Mais tout le monde ne partage pas cette vision positive de la financiarisation du secteur. Thomas Fatome, lors de son audition par le Sénat, a par exemple assumé de "tirer la sonnette d’alarme", et il n’est pas le seul. "Depuis 1990, la loi prévoit que les libéraux peuvent s’associer avec des investisseurs, mais de manière très encadrée, notamment en prévoyant que le capital social ne puisse pas être détenu à plus de 25 % par des personnes extérieures à la profession, rappelle Marie-Christine Deluc, avocate associée au cabinet Auber et elle aussi spécialisée dans la santé. Le problème, c’est qu’on a vu des montages avec des catégories d’action donnant des votes doubles ou triples, ou encore avec des comités stratégiques présidés par les financiers et détenant la réalité du pouvoir, qui détournent l’esprit de cette loi."

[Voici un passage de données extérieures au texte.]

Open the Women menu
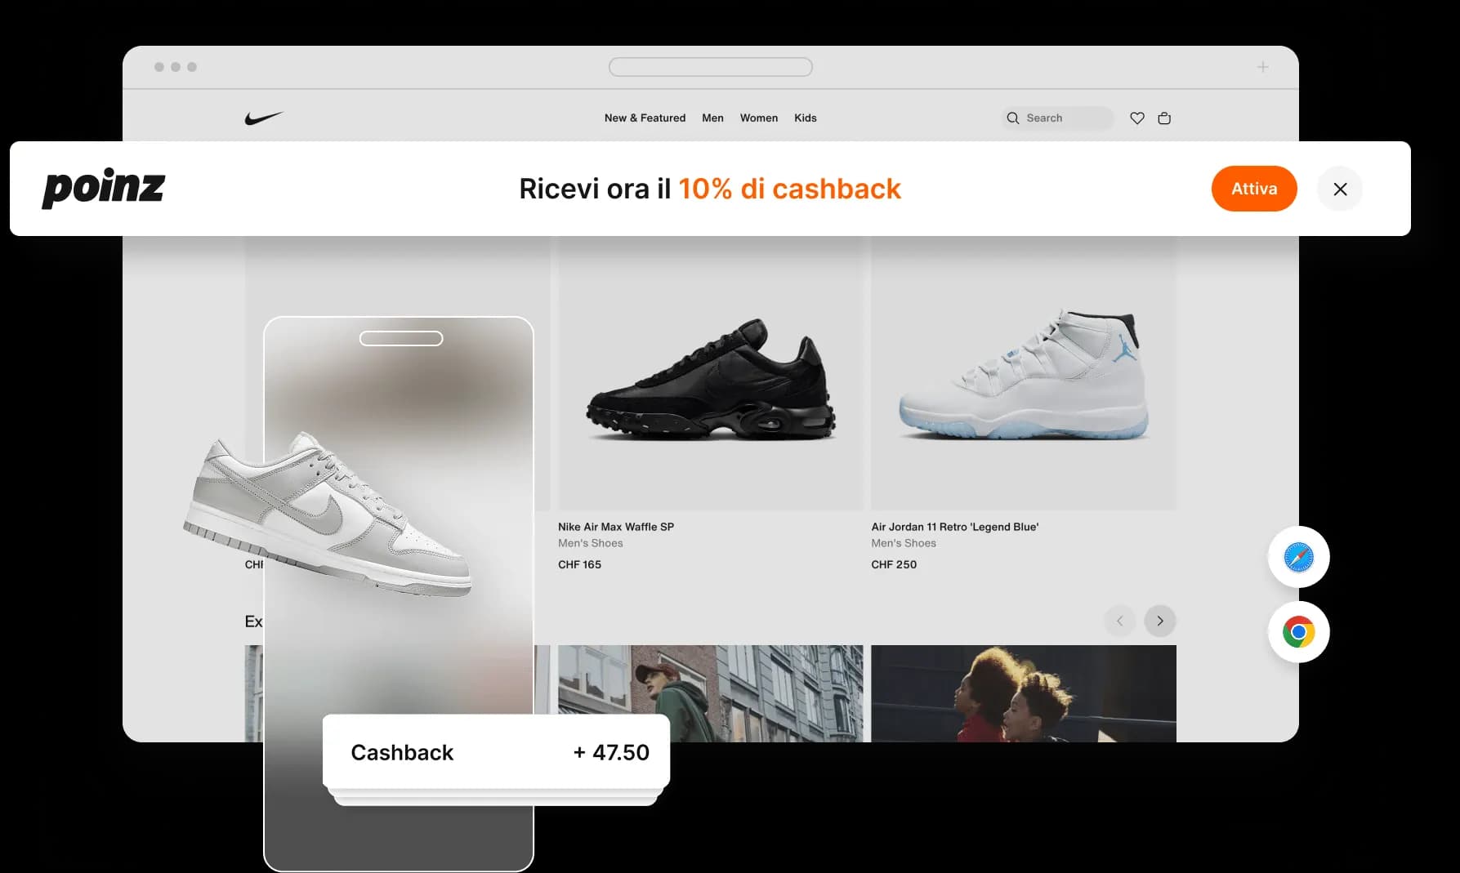This screenshot has width=1460, height=873. 759,118
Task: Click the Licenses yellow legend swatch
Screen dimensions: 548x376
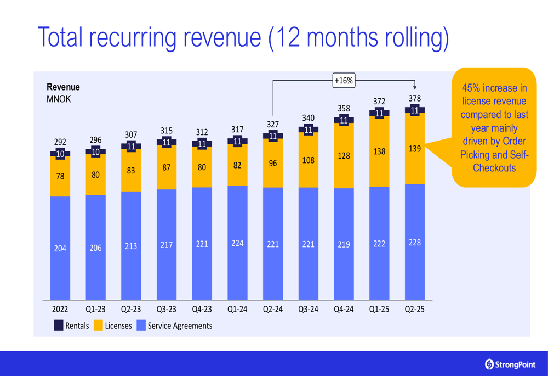Action: tap(98, 326)
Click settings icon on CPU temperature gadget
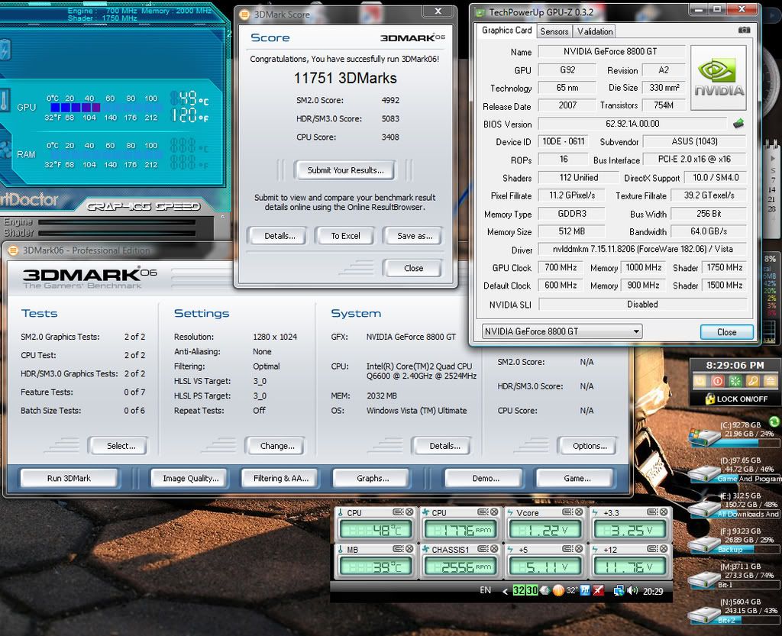782x636 pixels. coord(397,512)
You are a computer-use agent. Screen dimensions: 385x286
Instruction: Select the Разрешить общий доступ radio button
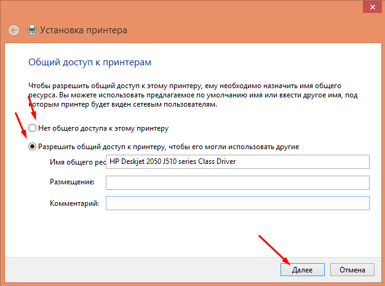[x=32, y=147]
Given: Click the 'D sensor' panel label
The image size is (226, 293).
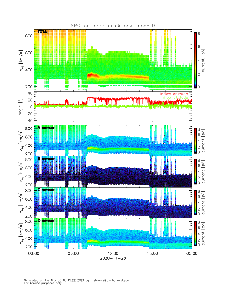Looking at the screenshot, I should 46,221.
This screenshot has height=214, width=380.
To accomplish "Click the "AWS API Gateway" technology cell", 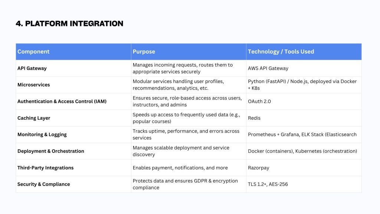I will pyautogui.click(x=268, y=68).
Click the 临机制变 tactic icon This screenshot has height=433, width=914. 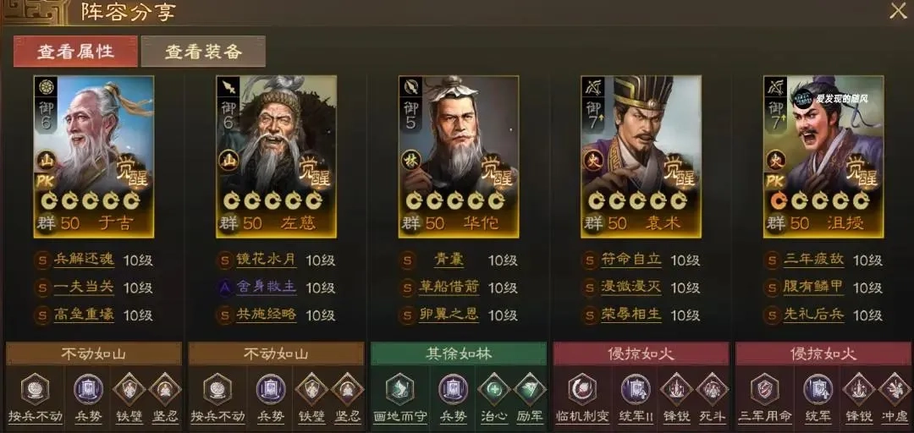click(x=582, y=389)
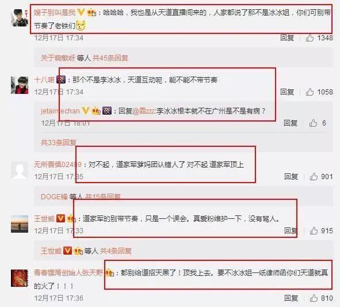Open 关于晓敏呀 user link in replies

click(x=58, y=58)
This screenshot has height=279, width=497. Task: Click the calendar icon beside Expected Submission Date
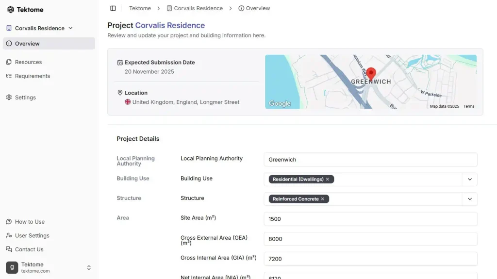tap(120, 63)
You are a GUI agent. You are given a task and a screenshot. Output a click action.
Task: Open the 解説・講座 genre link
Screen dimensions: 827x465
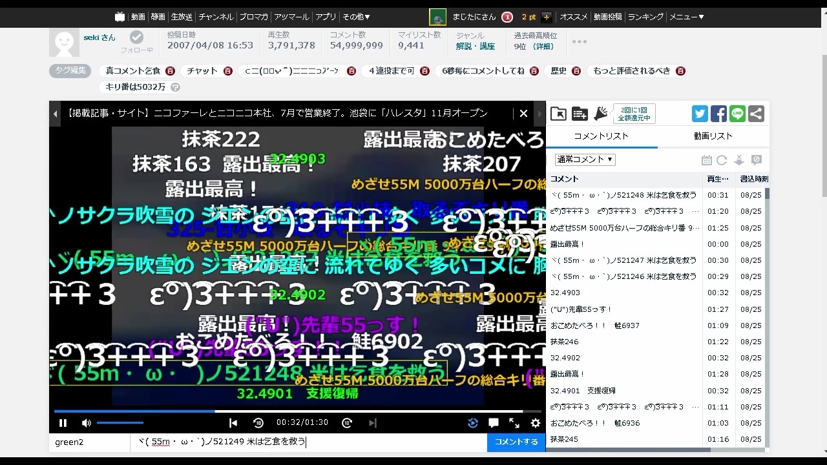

Et ces modifications au sein de la gouvernance des entreprises ne sont pas neutres pour la pratique, poursuit la juriste. "Un investisseur, c’est bien naturel, veut dégager des bénéfices pour verser des dividendes, ou stimuler la croissance pour faire une plus-value, observe-t-elle. Il va donc avoir tendance à inciter le laboratoire de biologie ou le cabinet de radiologie à multiplier les actes, ou à aller vers ceux qui sont le plus rentables." Voilà qui s’avère problématique dans la mesure où, relève l’avocate, énormément d’actes bénéfiques en termes de santé publique ne sont pas forcément très rémunérateurs.

https://www.whatsupdoc-lemag.fr/article/apres-les-laboratoires-de-biologie-les-fonds-dinvestissement-mettent-la-main-sur-les

Bien sûr tout n’est pas noir ou blanc, et les opérations financières peuvent avoir du bon. "J’ai contribué à la structuration de la consolidation du secteur de la biologie médicale, qui a notamment permis de traiter la demande de tests pendant le Covid, souligne Gilles Bigot. Si nous avions alors eu les labos de quartier d’il y a 30 ans, qui n’accueillaient que quelques patients par jour, cela n’aurait tout simplement pas été possible.“ C’est pourquoi il considère qu’il ne faut pas jeter l’opprobre sur la "consolidation" dans d’autres spécialités. "Des acteurs dans la médecine générale, la gynécologie ou la dermatologie sont en train de se regrouper", souligne-t-il. On peut s’en réjouir ou s’en alerter, mais on ne pourra pas dire qu’on n’était pas prévenu…

Les médecins " victimes " des financiers

Jean-Philippe Masson, président de la Fédération nationale des médecins radiologues (FNMR), témoigne des difficultés rencontrées par les radiologues qui ont selon lui trop fait appel à des fonds extérieurs.

What’s Up Doc : Comment la financiarisation s’est-elle manifestée en radiologie ?

C’est un phénomène qui a commencé aux alentours de 2017. Avec la démographie dramatique que nous connaissons, les médecins qui veulent partir à la retraite parviennent difficilement à trouver repreneur. Or la vente de l’outil de travail a toujours constitué un complément d’une retraite qui n’est autrement pas très élevée, sans compter que si on cesse son activité sans repreneur, on doit indemniser ses salariés. C’est comme cela que certains radiologues ont commencé à céder aux sirènes de financiers qui leur rachetaient leur cabinet et leur permettaient de finir leur carrière… mais je les vois plutôt comme des victimes, car ils ont continué à travailler dans de mauvaises conditions.

En quoi ces conditions sont-elles mauvaises ?

Le radiologue se retrouve salarié du financier, qui veut de la rentabilité. Il demande donc une augmentation du chiffre d’affaires et, pour ce faire, oriente le médecin vers certains actes plus rémunérateurs, ou l’incite à multiplier les actes, ce qui représente une perte d’indépendance et une diminution de la qualité de vie pour le praticien.

Quelles solutions préconisez-vous ?

Il faut que le Conseil de l’Ordre soit plus vigilant quand la financiarisation aboutit à une perte d’indépendance du radiologue. Cela a commencé, mais les financiers trouvent toujours des montages invraisemblables, l’Ordre doit donc s’équiper en structures juridiques appropriées. Les internes ont d’ailleurs bien compris le danger, ils sont opposés à cela, et on en voit beaucoup qui refusent de s’installer dans des structures qui ont été rachetées.